→ **Task requirements**
Needed from the data below: every line from the one with "Terms & Conditions (92, 1101)" up to and including the one with "[instagram] (626, 2441)", repeated exactly and with nothing else.

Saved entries

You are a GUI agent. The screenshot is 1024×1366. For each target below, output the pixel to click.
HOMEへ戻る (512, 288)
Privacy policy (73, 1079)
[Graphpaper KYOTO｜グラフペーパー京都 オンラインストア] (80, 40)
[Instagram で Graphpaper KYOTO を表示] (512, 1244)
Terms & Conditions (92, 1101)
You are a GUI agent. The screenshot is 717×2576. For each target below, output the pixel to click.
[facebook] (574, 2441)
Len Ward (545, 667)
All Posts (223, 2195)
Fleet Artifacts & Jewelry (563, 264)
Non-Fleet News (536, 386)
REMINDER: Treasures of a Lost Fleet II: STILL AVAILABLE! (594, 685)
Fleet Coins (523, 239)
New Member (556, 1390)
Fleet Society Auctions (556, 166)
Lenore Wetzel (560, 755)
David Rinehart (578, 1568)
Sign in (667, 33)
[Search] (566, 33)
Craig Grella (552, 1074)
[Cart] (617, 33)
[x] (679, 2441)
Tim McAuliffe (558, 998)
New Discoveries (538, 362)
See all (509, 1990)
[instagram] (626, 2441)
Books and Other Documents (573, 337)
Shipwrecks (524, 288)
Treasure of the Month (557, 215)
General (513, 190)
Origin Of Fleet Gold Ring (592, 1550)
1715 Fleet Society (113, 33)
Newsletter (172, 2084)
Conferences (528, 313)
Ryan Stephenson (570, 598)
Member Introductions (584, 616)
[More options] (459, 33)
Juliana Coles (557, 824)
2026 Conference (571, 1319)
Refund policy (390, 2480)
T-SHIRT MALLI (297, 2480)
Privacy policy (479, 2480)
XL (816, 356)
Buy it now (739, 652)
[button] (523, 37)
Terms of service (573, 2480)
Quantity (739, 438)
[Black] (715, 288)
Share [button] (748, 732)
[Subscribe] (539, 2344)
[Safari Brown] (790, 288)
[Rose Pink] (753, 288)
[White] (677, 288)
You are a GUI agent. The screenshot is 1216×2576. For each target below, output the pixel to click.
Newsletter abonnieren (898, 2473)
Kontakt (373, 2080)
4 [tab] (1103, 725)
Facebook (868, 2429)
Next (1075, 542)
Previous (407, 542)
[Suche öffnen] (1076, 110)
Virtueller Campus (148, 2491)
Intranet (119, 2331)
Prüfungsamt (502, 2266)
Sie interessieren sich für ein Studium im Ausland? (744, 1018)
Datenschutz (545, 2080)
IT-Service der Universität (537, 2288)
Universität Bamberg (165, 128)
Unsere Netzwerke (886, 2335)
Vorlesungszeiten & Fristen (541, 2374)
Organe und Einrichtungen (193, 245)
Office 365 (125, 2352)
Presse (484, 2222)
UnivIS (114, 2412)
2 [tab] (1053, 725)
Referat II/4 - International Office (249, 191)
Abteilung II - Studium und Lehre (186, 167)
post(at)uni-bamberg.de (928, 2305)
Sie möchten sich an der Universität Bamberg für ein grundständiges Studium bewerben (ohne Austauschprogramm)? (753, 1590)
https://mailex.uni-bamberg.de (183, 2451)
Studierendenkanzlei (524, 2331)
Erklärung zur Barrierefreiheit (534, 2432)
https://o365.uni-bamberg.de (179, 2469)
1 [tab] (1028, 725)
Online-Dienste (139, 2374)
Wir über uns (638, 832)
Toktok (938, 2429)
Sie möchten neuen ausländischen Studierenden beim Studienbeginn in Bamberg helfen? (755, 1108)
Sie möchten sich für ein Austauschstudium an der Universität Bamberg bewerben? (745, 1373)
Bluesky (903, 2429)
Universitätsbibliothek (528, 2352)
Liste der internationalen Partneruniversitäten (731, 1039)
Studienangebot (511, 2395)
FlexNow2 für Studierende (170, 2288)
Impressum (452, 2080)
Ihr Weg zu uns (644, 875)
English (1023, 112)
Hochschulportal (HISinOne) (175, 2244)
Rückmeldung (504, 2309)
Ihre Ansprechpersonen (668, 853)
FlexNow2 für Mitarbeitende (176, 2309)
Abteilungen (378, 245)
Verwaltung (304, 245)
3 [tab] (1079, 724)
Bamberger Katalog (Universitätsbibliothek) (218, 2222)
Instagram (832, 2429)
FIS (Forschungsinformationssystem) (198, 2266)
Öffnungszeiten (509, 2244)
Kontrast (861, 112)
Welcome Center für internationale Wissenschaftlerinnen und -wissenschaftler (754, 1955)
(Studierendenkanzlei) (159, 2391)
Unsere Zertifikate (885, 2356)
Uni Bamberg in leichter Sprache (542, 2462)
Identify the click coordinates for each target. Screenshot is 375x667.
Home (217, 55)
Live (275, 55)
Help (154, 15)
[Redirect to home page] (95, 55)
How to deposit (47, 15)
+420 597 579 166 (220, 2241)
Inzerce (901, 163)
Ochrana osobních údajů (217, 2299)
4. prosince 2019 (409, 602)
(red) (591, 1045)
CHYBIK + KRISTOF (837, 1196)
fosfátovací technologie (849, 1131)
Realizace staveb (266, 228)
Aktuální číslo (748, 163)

→ **Output below**
Terms & Conditions (92, 1101)
You are a GUI agent. The screenshot is 717×2576. For each target below, output the pixel to click.
[facebook] (574, 2441)
Len Ward (545, 667)
All Posts (223, 2195)
Fleet Artifacts & Jewelry (563, 264)
Non-Fleet News (536, 386)
REMINDER: Treasures of a Lost Fleet II: STILL AVAILABLE! (594, 685)
Fleet Coins (523, 239)
New Member (556, 1390)
Fleet Society Auctions (556, 166)
Lenore Wetzel (560, 755)
David Rinehart (578, 1568)
Sign in (667, 33)
[Search] (566, 33)
Craig Grella (552, 1074)
[Cart] (617, 33)
[x] (679, 2441)
Tim McAuliffe (558, 998)
New Discoveries (538, 362)
See all (509, 1990)
[instagram] (626, 2441)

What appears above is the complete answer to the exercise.